Innovative Automation is appearing everywhere. We´re surrounded by it. Ready or not, innovations like robotics, computerized algorithms, artificial intelligence, augmented reality, medical sensors and machine-to-machine communications, 3-D printing and autonomous vehicles will increasingly transform the global economy, even displacing some of our human workforce. How do we react to this?
Emerging technologies, like artificial intelligence and machine learning are advancing at a rapid pace, the film industry jumps at the Chance and the idea of robotic intelligence with movies like ex machina, but there has been little attention to their impact on employment. But what happens, if robots end up taking jobs from humans and how will this affect the job market ?
While emerging technologies can improve the speed, quality, and cost of available goods and services, they may also displace large numbers of workers, if we aren´t prepared.
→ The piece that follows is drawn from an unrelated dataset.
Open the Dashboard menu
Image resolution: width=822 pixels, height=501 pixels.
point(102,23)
This possibility challenges for example the traditional benefits model of tying health care and retirement savings to jobs. In an economy, that employs dramatically fewer workers, we need to think about how to deliver these benefits to displaced workers or how we can encourage them to face new challenges in new Job environment.
The impacts of automation technologies are already being felt throughout the economy. The worldwide number of industrial robots, not only in the medical sector, has increased rapidly over the past few years. This is a consequent and necessary step into the right direction, because we can´t afford to stagnate. The falling prices of robots though, which can operate all day without interruption and only need routine maintaince, make them cost-competitive with human workers and in long term they will definitely outdo them.
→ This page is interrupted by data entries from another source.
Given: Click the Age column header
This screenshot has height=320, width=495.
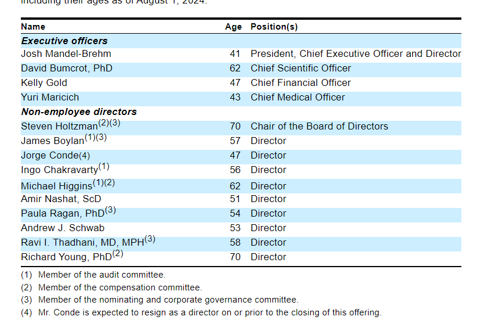Looking at the screenshot, I should [234, 27].
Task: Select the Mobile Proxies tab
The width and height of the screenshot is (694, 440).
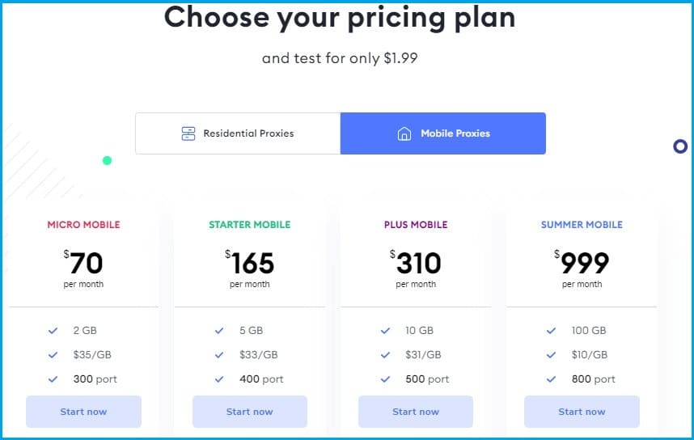Action: point(443,133)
In the service sector, computer algorithms can execute stock trades in a fraction of a second, much faster than any human being could ever deliver these results. As these technologies become even smarter, cheaper, more capable and more widespread, they will find even more usage in the economy.
The most recent trend towards increased automation stems partly resulted from the Great Recession, which forced many businesses to operate with fewer workers. After growth resumed, many businesses continued automating their operations, which is an investment in first place, but cheaper long term, rather than hiring additional workers. This echoes a trend among technology companies, that receive massive valuations with relatively few workers. For example, in 2014 Google was valued at $370 billion with only 55,000 employees, Netflix with 3700 employees is worth $39 billion, a fracture the size of AT&T’s workforce in the 1960s.
Experts disagree on the size of the impact that automation technologies will have on the workforce. While some warn of staggering unemployment, a second group argues, that computers will have little effect on employment in the future. Any policy measures that address the future of employment must account for the uncertainty of outcomes on employment.
Others, from an IT point of view, point out, that technology may create new job categories, that will employ former displaced workers from their previous jobs. That being said employees would have free resources to focus on new projects, rather than constantly remaining on the same spot while not using their most valuable asset, their ideas and creativity. Automation gives people spare time to restructure their workforce. So what we need to do is, to prepare ourselves accordingly and embrace change and all the new opportunities given.
We need innovation, we need creativity, we need to take this new approach and see it as it is, a chance, we should take.